Go over the entries below line by line, copying each one that contains the word "will".

=====

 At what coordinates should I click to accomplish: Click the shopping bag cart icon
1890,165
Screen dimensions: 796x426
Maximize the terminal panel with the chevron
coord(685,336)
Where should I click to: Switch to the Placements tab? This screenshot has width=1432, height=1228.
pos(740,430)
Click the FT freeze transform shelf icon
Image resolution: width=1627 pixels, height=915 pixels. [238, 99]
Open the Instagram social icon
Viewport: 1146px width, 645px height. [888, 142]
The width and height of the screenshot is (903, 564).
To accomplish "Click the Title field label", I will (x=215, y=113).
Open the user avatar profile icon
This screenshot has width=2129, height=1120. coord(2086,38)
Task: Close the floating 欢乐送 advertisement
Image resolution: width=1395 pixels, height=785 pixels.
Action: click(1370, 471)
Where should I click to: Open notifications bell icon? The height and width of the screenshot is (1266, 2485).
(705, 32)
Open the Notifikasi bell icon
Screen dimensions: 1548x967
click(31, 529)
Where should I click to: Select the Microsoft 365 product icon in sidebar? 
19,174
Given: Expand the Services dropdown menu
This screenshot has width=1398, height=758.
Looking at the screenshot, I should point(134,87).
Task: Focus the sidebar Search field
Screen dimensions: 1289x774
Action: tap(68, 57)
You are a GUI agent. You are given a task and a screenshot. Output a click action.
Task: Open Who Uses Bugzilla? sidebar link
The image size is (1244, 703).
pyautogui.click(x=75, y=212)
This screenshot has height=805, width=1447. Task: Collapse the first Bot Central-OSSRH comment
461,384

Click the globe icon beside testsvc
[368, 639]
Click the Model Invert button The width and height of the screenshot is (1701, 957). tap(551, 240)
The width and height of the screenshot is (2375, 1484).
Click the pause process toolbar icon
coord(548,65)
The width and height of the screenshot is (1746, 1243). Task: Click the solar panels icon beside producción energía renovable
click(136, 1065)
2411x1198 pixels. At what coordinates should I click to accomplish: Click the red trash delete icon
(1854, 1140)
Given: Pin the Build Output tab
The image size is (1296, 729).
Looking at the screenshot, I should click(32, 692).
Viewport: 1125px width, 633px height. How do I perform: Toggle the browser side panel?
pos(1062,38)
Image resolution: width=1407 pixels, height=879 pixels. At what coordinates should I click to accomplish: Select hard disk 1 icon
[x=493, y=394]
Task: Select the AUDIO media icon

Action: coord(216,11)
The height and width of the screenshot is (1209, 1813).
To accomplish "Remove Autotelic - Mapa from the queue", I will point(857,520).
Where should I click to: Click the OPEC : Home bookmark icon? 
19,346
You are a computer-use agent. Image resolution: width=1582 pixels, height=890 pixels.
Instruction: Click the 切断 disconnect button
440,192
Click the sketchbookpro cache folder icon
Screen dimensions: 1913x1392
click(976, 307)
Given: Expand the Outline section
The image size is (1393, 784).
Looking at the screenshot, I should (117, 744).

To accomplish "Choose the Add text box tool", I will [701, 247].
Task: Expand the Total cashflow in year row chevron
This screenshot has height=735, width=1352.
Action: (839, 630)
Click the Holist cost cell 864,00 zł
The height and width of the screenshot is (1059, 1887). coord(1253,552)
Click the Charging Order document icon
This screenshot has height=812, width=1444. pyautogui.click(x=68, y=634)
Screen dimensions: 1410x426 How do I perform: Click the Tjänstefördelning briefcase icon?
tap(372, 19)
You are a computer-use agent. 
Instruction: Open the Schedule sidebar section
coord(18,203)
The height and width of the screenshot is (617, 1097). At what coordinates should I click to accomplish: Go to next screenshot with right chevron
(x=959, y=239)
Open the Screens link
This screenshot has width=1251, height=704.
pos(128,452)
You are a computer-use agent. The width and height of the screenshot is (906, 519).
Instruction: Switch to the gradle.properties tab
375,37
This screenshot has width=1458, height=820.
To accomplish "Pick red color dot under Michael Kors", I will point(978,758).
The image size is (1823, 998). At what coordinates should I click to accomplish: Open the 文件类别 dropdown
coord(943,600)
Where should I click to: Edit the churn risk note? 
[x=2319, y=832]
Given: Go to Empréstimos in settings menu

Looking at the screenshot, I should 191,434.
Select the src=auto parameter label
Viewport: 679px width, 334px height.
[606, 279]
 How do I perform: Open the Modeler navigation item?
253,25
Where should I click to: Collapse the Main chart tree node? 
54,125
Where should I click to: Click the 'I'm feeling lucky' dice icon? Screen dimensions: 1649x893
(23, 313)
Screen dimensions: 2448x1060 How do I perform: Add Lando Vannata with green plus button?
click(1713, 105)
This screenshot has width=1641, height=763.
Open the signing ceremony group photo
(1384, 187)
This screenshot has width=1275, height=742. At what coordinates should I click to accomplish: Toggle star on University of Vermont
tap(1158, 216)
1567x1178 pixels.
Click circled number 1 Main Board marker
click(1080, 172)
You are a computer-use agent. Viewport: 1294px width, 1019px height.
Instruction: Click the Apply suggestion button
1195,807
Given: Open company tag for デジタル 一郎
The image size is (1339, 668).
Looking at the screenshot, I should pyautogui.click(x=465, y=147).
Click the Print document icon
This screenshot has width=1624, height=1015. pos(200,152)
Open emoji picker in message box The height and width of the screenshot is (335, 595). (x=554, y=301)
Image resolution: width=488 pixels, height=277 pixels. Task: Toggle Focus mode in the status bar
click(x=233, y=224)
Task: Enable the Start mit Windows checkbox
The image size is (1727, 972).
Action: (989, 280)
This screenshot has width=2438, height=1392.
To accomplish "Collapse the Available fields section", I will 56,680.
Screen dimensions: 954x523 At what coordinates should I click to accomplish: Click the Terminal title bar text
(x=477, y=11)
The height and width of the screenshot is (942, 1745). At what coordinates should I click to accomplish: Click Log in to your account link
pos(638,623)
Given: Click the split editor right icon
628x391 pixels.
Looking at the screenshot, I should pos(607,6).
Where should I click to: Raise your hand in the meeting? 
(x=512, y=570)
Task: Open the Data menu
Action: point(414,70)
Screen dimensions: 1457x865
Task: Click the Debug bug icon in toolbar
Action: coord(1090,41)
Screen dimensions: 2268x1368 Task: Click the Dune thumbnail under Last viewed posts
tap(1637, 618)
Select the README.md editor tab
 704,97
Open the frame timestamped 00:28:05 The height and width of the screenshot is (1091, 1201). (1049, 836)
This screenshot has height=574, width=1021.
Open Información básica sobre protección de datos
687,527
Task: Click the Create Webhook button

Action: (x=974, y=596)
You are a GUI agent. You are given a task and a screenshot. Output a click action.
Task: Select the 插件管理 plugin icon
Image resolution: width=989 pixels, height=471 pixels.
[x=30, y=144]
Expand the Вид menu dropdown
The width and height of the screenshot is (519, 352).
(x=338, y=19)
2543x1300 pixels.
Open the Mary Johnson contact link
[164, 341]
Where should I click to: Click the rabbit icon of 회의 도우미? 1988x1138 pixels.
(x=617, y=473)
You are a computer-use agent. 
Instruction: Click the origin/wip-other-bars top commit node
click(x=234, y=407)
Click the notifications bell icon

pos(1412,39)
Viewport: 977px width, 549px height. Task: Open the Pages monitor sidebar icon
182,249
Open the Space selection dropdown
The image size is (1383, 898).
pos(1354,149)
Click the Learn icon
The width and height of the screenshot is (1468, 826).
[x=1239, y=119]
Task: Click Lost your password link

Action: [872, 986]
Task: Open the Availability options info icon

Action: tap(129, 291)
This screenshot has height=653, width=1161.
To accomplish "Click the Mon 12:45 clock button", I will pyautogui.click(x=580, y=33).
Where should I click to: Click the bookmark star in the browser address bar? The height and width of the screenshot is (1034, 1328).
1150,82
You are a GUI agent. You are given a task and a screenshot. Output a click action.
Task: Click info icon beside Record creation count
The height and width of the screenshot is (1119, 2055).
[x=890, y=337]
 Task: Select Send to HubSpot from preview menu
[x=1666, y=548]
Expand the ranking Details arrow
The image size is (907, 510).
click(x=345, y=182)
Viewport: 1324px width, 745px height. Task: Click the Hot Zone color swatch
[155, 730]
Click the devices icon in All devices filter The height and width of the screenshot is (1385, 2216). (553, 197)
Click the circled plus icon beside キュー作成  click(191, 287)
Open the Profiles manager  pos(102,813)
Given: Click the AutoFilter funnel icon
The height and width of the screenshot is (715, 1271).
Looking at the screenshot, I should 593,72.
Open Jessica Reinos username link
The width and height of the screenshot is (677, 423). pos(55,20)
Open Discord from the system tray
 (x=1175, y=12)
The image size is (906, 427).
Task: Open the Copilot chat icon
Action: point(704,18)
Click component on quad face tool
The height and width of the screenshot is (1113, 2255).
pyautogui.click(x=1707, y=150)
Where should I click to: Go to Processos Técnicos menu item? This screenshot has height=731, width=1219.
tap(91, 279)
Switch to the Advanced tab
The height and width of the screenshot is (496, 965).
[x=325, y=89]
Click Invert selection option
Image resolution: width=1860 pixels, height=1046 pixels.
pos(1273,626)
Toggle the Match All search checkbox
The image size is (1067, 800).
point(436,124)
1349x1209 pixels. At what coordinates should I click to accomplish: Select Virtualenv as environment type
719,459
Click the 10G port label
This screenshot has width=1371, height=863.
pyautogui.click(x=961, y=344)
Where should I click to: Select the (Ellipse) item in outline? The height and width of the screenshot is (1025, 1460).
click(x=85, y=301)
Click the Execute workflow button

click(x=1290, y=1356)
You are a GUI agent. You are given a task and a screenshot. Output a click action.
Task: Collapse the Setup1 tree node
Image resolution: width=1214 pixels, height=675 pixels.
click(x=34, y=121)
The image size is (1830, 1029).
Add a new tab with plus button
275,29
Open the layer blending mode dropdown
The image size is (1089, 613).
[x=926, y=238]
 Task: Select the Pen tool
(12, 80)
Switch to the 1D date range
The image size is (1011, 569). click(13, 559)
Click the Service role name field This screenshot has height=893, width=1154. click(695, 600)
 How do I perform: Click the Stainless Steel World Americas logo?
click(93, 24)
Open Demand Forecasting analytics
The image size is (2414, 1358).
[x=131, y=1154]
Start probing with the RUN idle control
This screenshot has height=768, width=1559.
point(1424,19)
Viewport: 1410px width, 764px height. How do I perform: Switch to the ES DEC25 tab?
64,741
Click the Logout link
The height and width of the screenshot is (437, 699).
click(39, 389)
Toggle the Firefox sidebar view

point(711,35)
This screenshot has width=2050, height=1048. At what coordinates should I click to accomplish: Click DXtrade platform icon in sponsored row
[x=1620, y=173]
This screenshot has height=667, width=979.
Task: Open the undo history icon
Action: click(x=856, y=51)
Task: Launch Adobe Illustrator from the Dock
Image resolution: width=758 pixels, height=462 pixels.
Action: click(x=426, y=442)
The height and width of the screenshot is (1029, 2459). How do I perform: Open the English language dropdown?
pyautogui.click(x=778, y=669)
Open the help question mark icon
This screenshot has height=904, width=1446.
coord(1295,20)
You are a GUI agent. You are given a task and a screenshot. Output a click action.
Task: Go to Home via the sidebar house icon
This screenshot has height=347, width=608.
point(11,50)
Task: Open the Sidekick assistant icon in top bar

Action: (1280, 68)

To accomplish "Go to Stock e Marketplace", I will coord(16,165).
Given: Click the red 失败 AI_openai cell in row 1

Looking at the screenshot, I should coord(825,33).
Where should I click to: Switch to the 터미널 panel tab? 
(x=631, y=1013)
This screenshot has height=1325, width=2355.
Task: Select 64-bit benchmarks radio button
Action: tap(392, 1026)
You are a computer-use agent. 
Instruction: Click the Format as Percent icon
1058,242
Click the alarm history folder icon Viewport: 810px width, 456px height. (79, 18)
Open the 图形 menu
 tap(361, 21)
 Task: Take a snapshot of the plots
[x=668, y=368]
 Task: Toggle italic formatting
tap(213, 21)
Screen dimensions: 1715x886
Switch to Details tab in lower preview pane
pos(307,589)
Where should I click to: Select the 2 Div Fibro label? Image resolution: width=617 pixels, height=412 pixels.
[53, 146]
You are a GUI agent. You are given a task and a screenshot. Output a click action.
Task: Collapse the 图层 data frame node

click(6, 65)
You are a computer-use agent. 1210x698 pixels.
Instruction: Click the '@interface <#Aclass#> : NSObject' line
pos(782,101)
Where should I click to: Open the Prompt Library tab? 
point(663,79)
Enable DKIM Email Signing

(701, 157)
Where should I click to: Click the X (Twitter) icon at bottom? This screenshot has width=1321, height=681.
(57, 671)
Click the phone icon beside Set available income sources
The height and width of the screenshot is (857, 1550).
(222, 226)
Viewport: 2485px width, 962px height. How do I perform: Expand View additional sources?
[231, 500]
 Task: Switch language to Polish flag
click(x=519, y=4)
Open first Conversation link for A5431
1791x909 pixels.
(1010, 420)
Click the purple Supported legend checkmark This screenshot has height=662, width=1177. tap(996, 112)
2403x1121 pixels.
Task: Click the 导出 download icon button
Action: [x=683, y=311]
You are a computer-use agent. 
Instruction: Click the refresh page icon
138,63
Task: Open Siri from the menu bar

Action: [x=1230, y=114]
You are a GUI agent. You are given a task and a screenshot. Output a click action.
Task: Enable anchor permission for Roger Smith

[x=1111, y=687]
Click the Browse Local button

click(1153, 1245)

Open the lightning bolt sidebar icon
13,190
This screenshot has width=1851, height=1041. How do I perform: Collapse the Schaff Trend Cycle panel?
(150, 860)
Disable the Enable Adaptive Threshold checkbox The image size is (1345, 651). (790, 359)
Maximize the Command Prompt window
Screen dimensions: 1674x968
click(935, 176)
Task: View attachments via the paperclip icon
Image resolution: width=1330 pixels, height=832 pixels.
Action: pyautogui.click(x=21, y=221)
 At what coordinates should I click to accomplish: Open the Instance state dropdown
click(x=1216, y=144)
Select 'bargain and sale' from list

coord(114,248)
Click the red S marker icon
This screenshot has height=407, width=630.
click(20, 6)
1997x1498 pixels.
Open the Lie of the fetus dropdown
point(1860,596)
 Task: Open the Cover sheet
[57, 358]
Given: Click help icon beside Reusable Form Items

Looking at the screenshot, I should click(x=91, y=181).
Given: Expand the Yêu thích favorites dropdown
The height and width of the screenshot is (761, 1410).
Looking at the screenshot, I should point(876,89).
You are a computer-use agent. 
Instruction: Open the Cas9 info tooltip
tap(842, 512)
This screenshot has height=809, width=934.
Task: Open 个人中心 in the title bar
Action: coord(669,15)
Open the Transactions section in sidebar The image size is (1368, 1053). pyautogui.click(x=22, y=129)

=====

- ANSWER SPACE
To accomplish "Click the Title field label", I will (x=215, y=113).
To accomplish "Remove Autotelic - Mapa from the queue", I will point(857,520).
To accomplish "Choose the Add text box tool", I will [701, 247].
To accomplish "Pick red color dot under Michael Kors", I will point(978,758).
To accomplish "Collapse the Available fields section", I will 56,680.
To accomplish "Click the Mon 12:45 clock button", I will pyautogui.click(x=580, y=33).
To accomplish "Go to Stock e Marketplace", I will coord(16,165).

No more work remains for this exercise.